The vote to green-light a revision would also come on the heels of a report from the Lepanto Institute, released Monday, alleging that the largest Catholic health care system in the U.S., CommonSpirit Health, is performing transgender surgeries and providing hormone-based transgender therapies. 

Another prominent agenda item is an update from Bishop Andrew Cozzens of the Diocese of Crookston, Minnesota, on the National Eucharistic Revival initiative and National Eucharistic Congress. The three-year initiative that began in June 2022 aims to “renew the Church by enkindling a living relationship with the Lord Jesus Christ in the holy Eucharist.”

With eucharistic processions held across the country on the feast of Corpus Christi, the revival entered its second year aimed at fostering eucharistic devotion at the parish level.

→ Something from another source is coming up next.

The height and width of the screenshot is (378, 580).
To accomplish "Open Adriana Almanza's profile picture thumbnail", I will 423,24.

The bishops are also planning a two-month National Eucharistic Pilgrimage starting in May 2024 with four major pilgrimage routes ending at the National Eucharistic Congress on July 16, 2024, in Indianapolis

Another event that the bishops will receive an update on at their spring gathering is the upcoming World Youth Day 2023 in Lisbon, Portugal, in August.  

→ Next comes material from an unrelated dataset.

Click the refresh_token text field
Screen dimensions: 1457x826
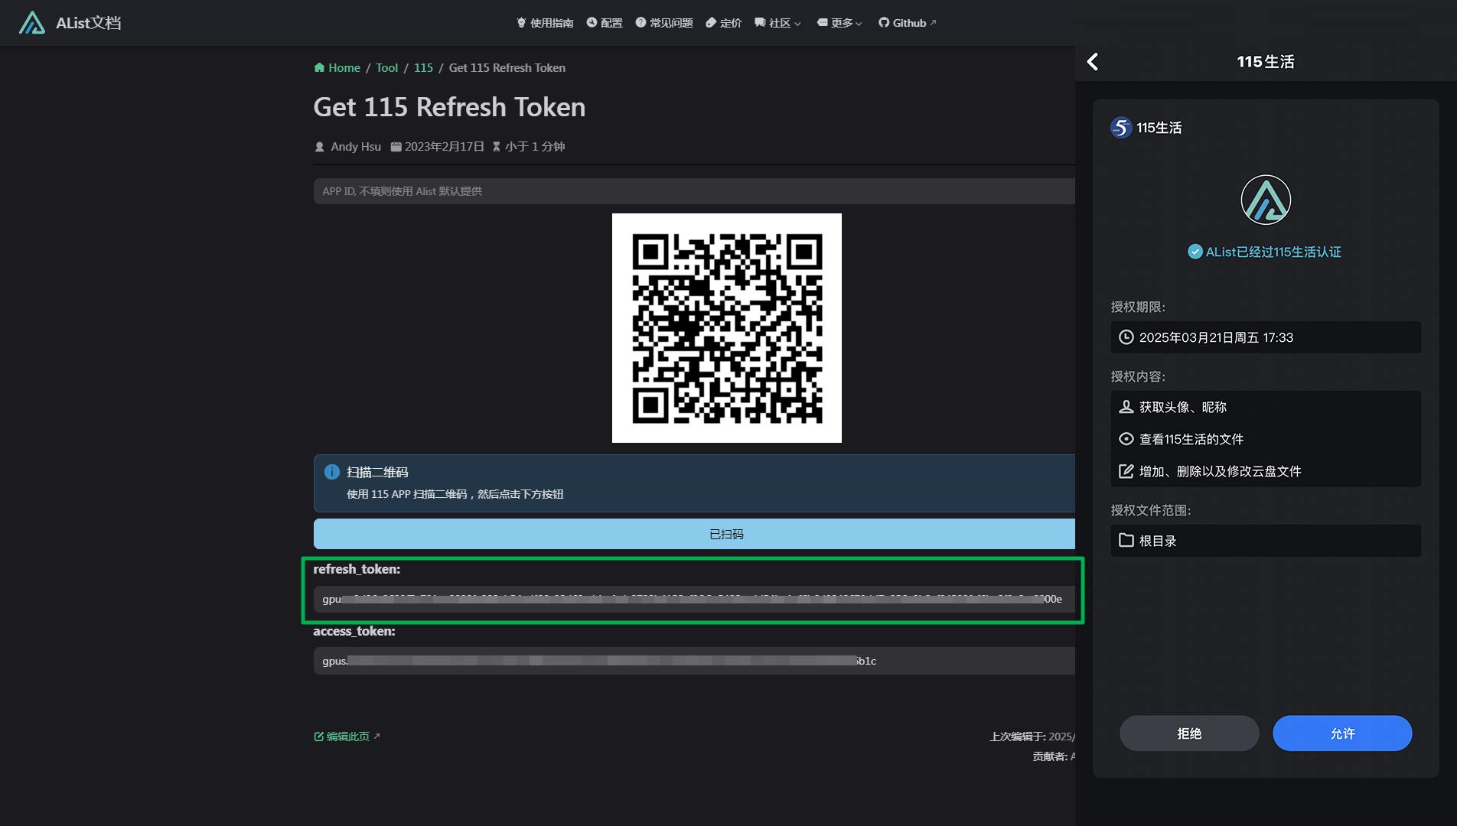coord(693,599)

Bishop Robert Barron of Winona-Rochester, Minnesota, chairman of the Committee on Laity, Marriage, Family Life, and Youth, will lead a vote Friday requesting approval for the drafting of a new pastoral statement from the bishops addressing persons with disabilities in the life of the Church. The new statement will likely take into account developments in technology, a rise in autism diagnoses, and changes in the way issues involving persons with disabilities are discussed since the bishops’ first pastoral statement on the issue in 1978. 

The bishops will also consider advancing the cause on the local level of the beatification and canonization of the Shreveport Martyrs, five French Roman Catholic priests who died ministering to the sick in Shreveport, Louisiana, amid the 1873 yellow fever epidemic.